目前已经有几种方法可以用于排除样本中的外源性微生物序列，其中一种方法就是将同时出现在目标样本和空白对照样本中的序列直接去除。此方法的具体操作可以参考下文的案例一。

案例一：Qixing M, Weidong M, Zhongqiu W, et al. Differential flora in the microenvironment of lung tumor and paired adjacent normal tissues. Carcinogenesis, 2020, Volume 41, Issue 8: 1094-1103.

文章对比分析了肺癌患者的肿瘤组织和正常癌旁组织样本中微生物的种类和分布情况，希望可以更进一步了解微生物在肺癌发病过程中所起到的作用。将空白样本与组织样本一起进行基因组抽提和16S V3-V4建库测序。分析测序结果，若某一个OTU在空白样本中的序列数高于1000条，则认为该OTU来自外源性微生物的污染，并将组织样本结果中的此OTU序列排除。

另一种效果更好的方法就是利用分析软件来排除外源性微生物序列，常用的软件为Decontam。该软件通过分析微生物在样本中出现的频率和普遍性来排除外源性微生物序列，其主要判断依据为：来自外源性微生物的序列出现的频率与样本DNA的浓度呈负相关关系，且此类序列在空白对照样本中的普遍性会高于测试样本。使用Decontam进行数据分析的过程可参考案例二。

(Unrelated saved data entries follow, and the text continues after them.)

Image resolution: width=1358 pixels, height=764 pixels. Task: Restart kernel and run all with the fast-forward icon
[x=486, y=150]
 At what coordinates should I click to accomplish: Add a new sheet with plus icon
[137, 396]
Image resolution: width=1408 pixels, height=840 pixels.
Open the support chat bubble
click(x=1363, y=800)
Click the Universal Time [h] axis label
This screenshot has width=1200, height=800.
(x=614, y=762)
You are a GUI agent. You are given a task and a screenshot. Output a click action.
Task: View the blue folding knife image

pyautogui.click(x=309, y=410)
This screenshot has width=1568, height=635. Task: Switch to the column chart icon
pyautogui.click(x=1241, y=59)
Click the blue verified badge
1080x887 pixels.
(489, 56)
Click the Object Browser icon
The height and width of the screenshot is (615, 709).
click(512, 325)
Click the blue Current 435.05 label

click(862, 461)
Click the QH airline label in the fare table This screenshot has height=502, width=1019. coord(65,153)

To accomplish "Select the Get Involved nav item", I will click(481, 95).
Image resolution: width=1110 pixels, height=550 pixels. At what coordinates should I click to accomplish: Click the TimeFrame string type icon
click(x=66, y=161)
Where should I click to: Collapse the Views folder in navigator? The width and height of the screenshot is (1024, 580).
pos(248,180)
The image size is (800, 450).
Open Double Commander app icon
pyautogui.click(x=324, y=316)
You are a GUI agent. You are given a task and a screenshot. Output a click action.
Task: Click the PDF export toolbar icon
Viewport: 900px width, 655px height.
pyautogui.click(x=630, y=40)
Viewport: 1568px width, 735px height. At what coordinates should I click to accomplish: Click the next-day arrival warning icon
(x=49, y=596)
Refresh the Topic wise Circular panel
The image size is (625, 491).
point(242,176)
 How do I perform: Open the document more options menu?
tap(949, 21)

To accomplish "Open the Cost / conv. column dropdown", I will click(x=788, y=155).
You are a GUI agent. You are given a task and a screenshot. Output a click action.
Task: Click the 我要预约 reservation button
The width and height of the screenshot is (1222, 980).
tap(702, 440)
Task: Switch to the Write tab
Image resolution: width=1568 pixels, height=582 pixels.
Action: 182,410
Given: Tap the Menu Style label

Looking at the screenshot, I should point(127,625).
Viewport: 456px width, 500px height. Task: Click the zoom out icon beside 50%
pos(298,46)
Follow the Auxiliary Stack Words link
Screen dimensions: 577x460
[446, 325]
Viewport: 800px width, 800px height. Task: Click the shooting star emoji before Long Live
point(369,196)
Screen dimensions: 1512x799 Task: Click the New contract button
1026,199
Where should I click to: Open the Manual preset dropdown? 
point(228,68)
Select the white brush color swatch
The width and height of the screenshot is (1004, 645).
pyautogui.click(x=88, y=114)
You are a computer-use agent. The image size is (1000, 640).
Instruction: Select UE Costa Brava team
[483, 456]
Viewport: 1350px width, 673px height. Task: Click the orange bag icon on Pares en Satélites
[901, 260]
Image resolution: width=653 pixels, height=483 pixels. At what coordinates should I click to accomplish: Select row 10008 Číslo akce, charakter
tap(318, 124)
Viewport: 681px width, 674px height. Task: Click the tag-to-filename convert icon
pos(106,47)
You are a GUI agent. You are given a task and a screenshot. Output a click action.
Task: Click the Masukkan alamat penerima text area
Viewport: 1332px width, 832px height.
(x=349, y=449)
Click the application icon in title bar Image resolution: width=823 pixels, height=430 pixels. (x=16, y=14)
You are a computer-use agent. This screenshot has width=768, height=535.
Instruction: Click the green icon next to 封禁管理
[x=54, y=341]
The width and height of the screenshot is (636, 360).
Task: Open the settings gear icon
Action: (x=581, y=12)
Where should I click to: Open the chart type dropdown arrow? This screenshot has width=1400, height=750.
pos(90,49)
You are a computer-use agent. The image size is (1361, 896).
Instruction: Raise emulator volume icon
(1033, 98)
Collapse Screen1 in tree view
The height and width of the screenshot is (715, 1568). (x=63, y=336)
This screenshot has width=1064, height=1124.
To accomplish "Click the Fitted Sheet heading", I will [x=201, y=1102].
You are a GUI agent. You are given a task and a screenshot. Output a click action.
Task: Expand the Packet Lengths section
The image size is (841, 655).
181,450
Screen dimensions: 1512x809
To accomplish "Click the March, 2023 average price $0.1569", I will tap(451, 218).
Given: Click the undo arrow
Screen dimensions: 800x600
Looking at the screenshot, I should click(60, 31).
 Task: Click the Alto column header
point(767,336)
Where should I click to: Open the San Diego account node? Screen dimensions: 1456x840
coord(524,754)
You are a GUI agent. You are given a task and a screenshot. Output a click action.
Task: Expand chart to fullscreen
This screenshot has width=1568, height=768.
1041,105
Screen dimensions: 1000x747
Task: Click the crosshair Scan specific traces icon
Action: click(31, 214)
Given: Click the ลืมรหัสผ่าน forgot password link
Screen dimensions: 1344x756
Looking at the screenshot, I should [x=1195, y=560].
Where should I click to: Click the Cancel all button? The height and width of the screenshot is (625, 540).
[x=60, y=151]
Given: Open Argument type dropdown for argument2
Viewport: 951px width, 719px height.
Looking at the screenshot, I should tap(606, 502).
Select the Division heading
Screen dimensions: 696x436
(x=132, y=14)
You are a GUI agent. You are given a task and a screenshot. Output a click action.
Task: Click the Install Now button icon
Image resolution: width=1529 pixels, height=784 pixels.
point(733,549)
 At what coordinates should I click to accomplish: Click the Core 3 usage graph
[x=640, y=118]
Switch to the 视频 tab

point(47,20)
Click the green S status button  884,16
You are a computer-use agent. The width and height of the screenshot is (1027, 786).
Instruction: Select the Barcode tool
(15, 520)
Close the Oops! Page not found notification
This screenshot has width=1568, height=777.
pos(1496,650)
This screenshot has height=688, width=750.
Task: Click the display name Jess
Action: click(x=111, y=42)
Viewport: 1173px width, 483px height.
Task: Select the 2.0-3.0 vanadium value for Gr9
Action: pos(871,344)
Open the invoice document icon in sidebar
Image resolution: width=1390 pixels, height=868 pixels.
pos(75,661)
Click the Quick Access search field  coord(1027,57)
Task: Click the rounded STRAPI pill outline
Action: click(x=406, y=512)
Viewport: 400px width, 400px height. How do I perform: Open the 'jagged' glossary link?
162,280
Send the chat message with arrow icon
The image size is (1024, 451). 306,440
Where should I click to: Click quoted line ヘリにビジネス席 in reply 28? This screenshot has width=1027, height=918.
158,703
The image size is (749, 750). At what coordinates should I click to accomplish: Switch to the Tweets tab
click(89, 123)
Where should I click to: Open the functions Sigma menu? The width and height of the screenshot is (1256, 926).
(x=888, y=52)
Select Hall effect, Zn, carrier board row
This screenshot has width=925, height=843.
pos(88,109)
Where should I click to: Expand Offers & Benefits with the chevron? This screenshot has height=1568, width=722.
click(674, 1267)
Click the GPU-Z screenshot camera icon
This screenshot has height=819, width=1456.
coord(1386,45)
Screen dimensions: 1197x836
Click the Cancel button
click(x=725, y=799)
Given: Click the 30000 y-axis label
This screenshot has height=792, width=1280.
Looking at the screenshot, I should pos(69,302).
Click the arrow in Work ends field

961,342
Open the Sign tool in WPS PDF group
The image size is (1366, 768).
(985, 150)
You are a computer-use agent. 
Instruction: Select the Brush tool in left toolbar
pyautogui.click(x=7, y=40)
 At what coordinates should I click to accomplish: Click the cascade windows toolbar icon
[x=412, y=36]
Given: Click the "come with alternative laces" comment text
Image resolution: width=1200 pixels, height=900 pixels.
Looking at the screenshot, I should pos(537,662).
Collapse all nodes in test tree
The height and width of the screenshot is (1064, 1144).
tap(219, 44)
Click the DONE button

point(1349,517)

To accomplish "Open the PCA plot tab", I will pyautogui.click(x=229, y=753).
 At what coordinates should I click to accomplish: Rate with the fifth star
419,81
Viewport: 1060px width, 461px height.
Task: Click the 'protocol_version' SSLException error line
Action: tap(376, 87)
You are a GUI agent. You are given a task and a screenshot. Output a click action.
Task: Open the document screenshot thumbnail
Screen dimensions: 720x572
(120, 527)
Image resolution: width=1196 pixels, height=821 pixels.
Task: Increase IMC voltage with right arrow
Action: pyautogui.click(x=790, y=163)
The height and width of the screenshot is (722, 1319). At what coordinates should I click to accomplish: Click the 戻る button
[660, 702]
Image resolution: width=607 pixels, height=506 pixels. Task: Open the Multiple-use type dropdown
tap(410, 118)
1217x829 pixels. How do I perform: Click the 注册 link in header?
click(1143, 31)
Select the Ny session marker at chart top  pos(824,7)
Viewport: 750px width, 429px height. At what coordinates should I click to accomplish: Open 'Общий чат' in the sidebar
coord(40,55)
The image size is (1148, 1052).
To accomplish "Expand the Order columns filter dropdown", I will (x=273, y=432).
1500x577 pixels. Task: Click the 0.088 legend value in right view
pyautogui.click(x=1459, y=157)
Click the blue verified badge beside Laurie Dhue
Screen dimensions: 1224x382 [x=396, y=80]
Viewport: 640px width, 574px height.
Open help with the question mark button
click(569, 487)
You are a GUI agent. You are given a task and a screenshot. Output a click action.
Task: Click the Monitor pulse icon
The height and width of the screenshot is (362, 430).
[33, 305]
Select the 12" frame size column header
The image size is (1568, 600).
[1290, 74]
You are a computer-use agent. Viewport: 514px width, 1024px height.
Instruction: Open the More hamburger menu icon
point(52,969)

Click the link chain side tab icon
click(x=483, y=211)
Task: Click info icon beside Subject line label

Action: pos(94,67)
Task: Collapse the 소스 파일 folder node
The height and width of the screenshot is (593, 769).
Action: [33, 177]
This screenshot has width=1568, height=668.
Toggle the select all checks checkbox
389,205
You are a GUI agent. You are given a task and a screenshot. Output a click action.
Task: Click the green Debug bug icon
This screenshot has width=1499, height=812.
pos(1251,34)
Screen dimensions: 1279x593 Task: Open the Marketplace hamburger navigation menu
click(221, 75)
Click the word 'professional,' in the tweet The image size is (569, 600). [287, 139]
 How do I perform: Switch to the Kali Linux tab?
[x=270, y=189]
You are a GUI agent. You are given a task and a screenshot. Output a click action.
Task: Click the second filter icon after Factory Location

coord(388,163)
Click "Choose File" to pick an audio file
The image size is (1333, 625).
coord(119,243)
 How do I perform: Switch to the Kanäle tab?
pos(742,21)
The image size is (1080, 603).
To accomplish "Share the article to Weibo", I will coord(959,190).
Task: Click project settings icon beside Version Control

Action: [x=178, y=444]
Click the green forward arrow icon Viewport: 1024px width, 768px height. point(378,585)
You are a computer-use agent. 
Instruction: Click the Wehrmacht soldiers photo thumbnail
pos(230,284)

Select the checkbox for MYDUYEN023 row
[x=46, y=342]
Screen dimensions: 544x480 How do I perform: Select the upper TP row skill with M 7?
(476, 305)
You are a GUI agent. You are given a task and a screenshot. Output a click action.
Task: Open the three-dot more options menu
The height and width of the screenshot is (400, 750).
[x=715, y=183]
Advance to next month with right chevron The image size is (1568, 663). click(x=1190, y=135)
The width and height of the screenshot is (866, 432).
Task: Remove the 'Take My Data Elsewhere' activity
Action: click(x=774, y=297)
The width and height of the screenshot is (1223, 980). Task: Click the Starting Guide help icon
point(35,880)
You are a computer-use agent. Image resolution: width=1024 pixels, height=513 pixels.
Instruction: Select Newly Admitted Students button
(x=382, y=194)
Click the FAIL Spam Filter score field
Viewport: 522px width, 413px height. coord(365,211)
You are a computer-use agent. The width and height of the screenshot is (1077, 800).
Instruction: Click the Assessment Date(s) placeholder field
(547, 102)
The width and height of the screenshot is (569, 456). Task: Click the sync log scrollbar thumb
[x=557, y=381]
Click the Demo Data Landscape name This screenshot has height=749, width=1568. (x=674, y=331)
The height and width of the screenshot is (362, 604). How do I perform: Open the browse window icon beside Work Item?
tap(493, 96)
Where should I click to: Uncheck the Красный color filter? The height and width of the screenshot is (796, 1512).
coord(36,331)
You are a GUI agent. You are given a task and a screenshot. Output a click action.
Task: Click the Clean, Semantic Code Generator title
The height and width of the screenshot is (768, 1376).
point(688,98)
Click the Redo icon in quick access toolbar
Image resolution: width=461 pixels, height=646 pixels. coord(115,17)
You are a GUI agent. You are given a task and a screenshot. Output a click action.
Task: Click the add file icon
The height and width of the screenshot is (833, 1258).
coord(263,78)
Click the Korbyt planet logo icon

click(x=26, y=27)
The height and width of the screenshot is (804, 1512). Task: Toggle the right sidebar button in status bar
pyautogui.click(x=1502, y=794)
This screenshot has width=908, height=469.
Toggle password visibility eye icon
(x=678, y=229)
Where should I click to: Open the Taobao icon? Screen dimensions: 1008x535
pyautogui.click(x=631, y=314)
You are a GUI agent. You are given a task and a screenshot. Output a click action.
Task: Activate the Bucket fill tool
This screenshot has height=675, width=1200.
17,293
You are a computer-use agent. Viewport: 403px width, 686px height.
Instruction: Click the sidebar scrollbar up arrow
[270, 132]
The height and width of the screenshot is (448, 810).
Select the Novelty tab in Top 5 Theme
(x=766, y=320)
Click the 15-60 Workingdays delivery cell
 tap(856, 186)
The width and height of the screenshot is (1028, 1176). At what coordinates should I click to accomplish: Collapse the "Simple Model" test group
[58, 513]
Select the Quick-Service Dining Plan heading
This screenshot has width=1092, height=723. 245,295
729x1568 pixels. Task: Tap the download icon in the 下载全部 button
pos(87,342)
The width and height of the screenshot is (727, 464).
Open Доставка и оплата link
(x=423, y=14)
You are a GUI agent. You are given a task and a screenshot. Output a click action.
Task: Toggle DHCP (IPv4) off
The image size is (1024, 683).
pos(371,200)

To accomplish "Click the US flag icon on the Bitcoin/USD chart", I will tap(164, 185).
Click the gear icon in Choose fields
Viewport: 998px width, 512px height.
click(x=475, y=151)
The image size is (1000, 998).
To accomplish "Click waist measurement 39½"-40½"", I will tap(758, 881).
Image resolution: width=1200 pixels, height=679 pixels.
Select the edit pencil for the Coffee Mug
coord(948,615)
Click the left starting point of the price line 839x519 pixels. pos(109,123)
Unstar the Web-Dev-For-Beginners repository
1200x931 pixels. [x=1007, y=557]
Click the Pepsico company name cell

案例二：Benjamin GW, Bianca K, Kristin JC, et al. Evidence for environmental-human microbiota transfer at a manufactruting facility with novel work-related respiratory disease. American journal of respiratory and critical care medicine, 2020, Volume 202, Issue 12.

此文针对工厂环境和患有新型肺部疾病的工人进行了调查，希望通过此研究能够弄清楚此类疾病的病理机制，并为工人提供更好的工作环境。研究人员对患病工人的肺部组织、呼吸道和皮肤进行采样，同时采集了工厂的环境样本。对样本进行基因组抽提和PCR扩增建库，并且在每一个步骤中都设置了数个空白对照样本。获得测序结果后，利用Decontam软件分析并排除掉样本中的外源性微生物的数据。

微基生物现在可使用Decontam软件对痕量微生物样本的测序结果进行分析。同时我们在以上几种方法的基础上另外开发出了一套全新的专门针对低生物量样本的测序方案，大大提高了此类样本测序的成功率和测序结果的质量。已有客户采用此方法对样本进行测序分析，并成功地在期刊Cancer Cell（IF：31.7）上发表了文章，具体可参考下文案例三。

案例二：Liangqing D, Dayun L, Ran C, et al. Proteogenomic characterization identifies clinically relevant subgroups of intrahepatic cholangiocarcinoma. Cancer Cell, 2022, Volume 40, Issue 1.

对患有肝内胆管癌的病人的肿瘤组织和健康肝脏组织进行采样，并进行蛋白质基因组学分析、RNA测序和微生物16S rRNA高通量测序等多项检测。在采样、基因组抽提和16S rRNA的PCR扩增过程中各设置了6个空白对照样本，将这18个空白对照与组织样本一起进行建库测序，并在后续数据分析的过程中以这些空白对照作为参考，排除样本中外源微生物的污染序列。